General market commentary

Last week ended with technology shares continuing to dominate, buoyed by a mixed jobs report that fuelled hopes for an interest rate cut by the Federal Reserve later this month. Despite broader market softness, the outsized gains in tech helped mask the underperformance of seven of the eleven sectors in the S&P index. While only three sectors advanced last week, optimism remains high as the holiday season approaches, driven by strong economic fundamentals, a forthcoming pro-business administration, and the potential for year-end portfolio adjustments. The Nasdaq Composite led the charge, rising 3.3% for the week, while the S&P 500 gained 1.0%, and the Dow Jones Industrial Average slipped 0.6%.

Economic data showed U.S. job growth rebounding in November with a solid 227,000 nonfarm payrolls added, but underlying weakness lingered with a slight uptick in unemployment and declining labour force participation. Treasury yields fell to near six-week lows, with the 10-year note down 30 basis points over the past three weeks, suggesting restrained inflation concerns. Consumer discretionary shares stood out as the best performers, reflecting bullish sentiment on strong economic prospects and potential policy tailwinds, while defensive sectors like utilities and real estate lagged. Energy shares suffered as WTI crude prices dropped to $67.2 per barrel amid soft demand concerns, despite OPEC maintaining production curbs. The risk-on appetite appears firmly in place as the year-end rally approaches.

Latest market update

Asian equities were mostly lower on Monday, with South Korea’s KOSPI leading the decline amid political instability, while Japan saw slight gains following better-than-expected GDP data. Chinese shares edged up despite weak inflation figures, with focus shifting to China’s economic conference and U.S. inflation data later this week.

U.S. equity futures were little changed on Monday as investors awaited key inflation data this week for further cues on interest rates, with focus also on the geopolitical situation in Syria.

The Euro Stoxx 50 gained 0.6% on Friday, closing at its highest level since mid-October, with French companies like Kering, LVMH, L'Oréal, Carrefour, and BNP Paribas among the top performers. For the week, the index added 3.2%, its best weekly performance in ten weeks, despite ASML Holding being one of the worst performers, down around 1%.

The US dollar held steady around 106 on Monday with the euro trading at 1.0537 against the dollar. Despite stronger-than-expected US job gains and improved consumer confidence, market expectations for a 25 basis point rate cut by the Federal Reserve this month remain high, while geopolitical tensions in South Korea, France, and Syria have boosted demand for the dollar as a safe haven.

Oil prices rose slightly on Monday, supported by heightened geopolitical tensions in Syria and the broader Middle East, but concerns over weakening demand, especially in China, capped gains.

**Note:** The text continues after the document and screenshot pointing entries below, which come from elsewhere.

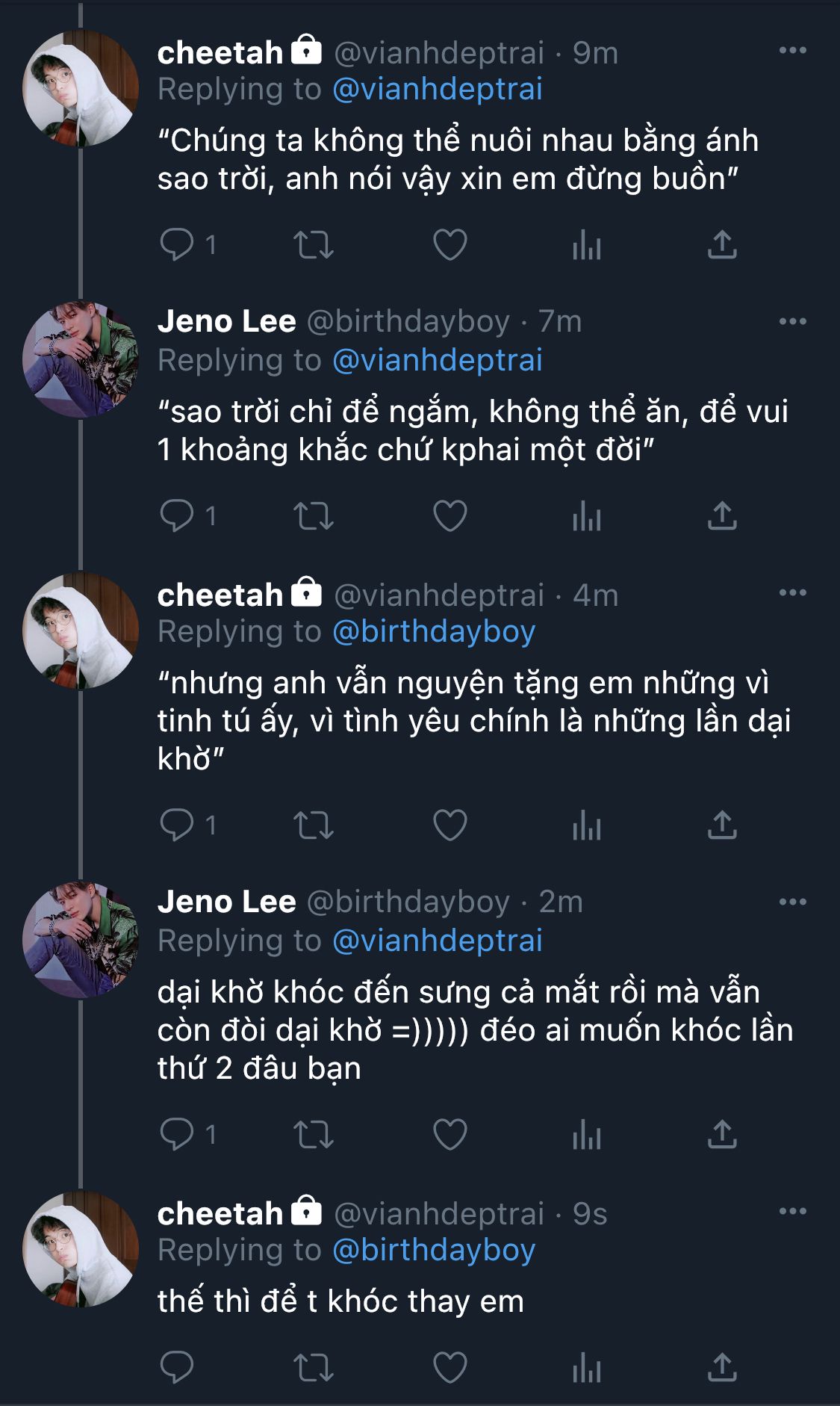Image resolution: width=840 pixels, height=1406 pixels.
Task: Open more options on Jeno Lee's 7m tweet
Action: click(x=792, y=322)
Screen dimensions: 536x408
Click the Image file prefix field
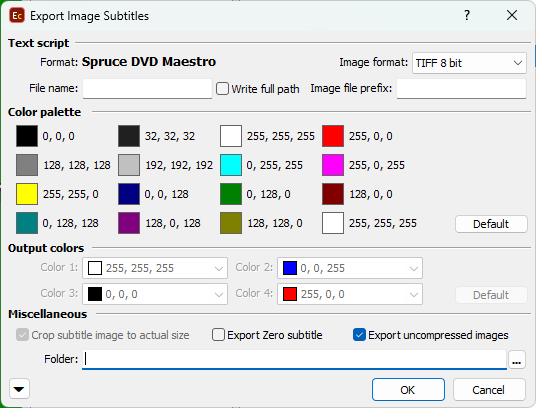click(x=461, y=89)
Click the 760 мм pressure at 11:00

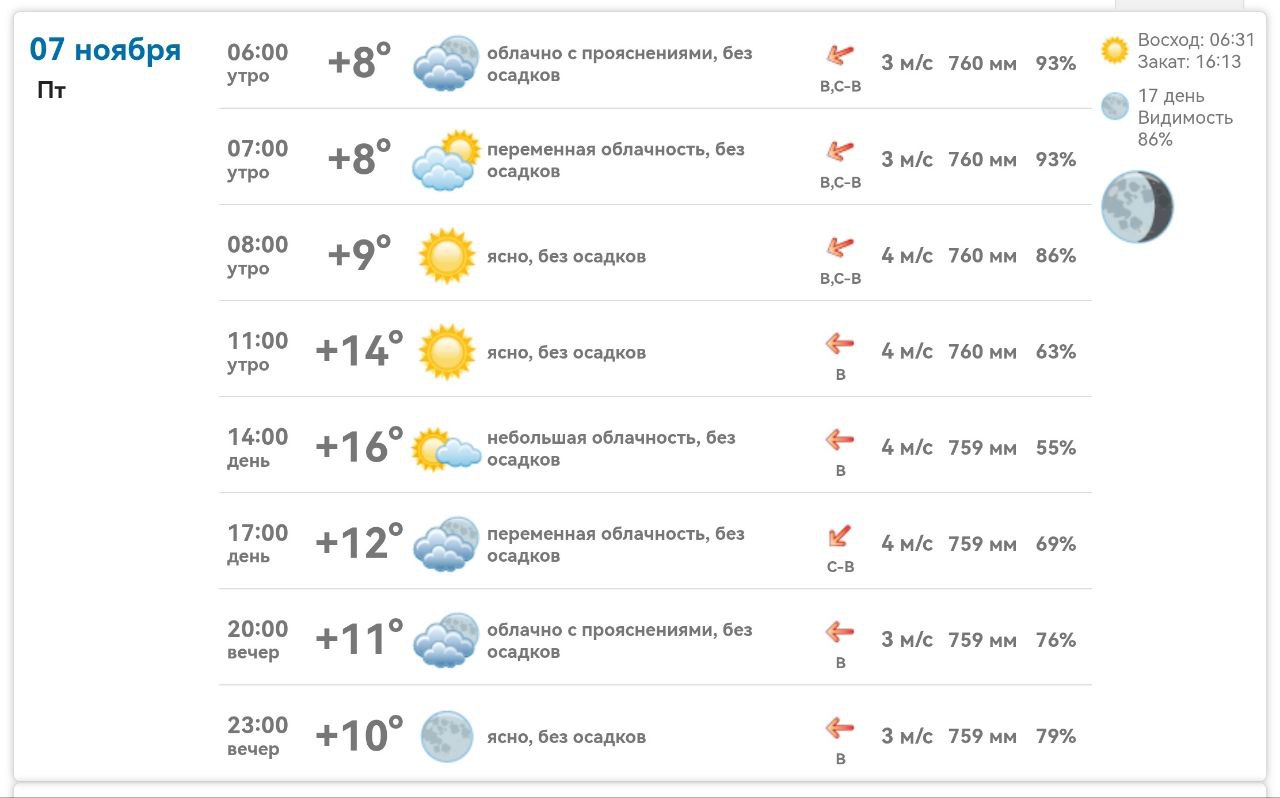coord(982,352)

Despite OPEC+ extending its supply cuts until April 2025, soft inflation data from China and broader demand worries kept market sentiment cautious.

Equities on the move

The following companies experienced moves in their share price driven by analyst ratings, quarterly earnings, or other news:

Allianz and Amundi have paused talks about merging their asset management units, with disagreements over control and structure. Allianz continues to explore options for its Allianz Global Investors division following BNP Paribas's acquisition of AXA Investment Managers.

Super Micro Computer received an extension from Nasdaq until February 25 to file its delayed reports, causing its shares to rise 9% in after-hours trading on Friday. The company, which has faced scrutiny over its financial controls, expects to file the necessary documents by the deadline and has also started searching for a new finance chief.

Jefferies reaffirmed Caterpillar as its top pick in the machinery sector for 2025, highlighting strong fundamentals and growth potential from global infrastructure and energy transition trends. Analysts expect significant upside from a new mining cycle and infrastructure spending, projecting earnings of at least $35 per share.

Loop Capital upgraded Shopify to "buy" from "hold" and raised its price target to $140, citing the company's effective use of AI to enhance merchant tools and streamline operations. The brokerage believes Shopify's AI-driven innovations will lead to faster revenue growth, improved margins, and a higher valuation, with AI being a key driver of its long-term profitability.

Raymond James initiated coverage on Abercrombie & Fitch with an Outperform rating and a $180 price target, citing strong progress in its transformation and revenue growth, particularly from the Abercrombie and Hollister brands. The firm expects continued margin expansion and strong international growth.

Upcoming data and events

This week, focus will be on inflation indicators and central bank policy updates from the Euro Area, Australia, Canada, Switzerland, and the UK. In the US, attention will be on inflation metrics (CPI, PPI), trade data, and central bank signals, while earnings reports from Oracle, Broadcom, Ciena, Toll Brothers, and Costco will offer insights into the tech, housing, and retail sectors.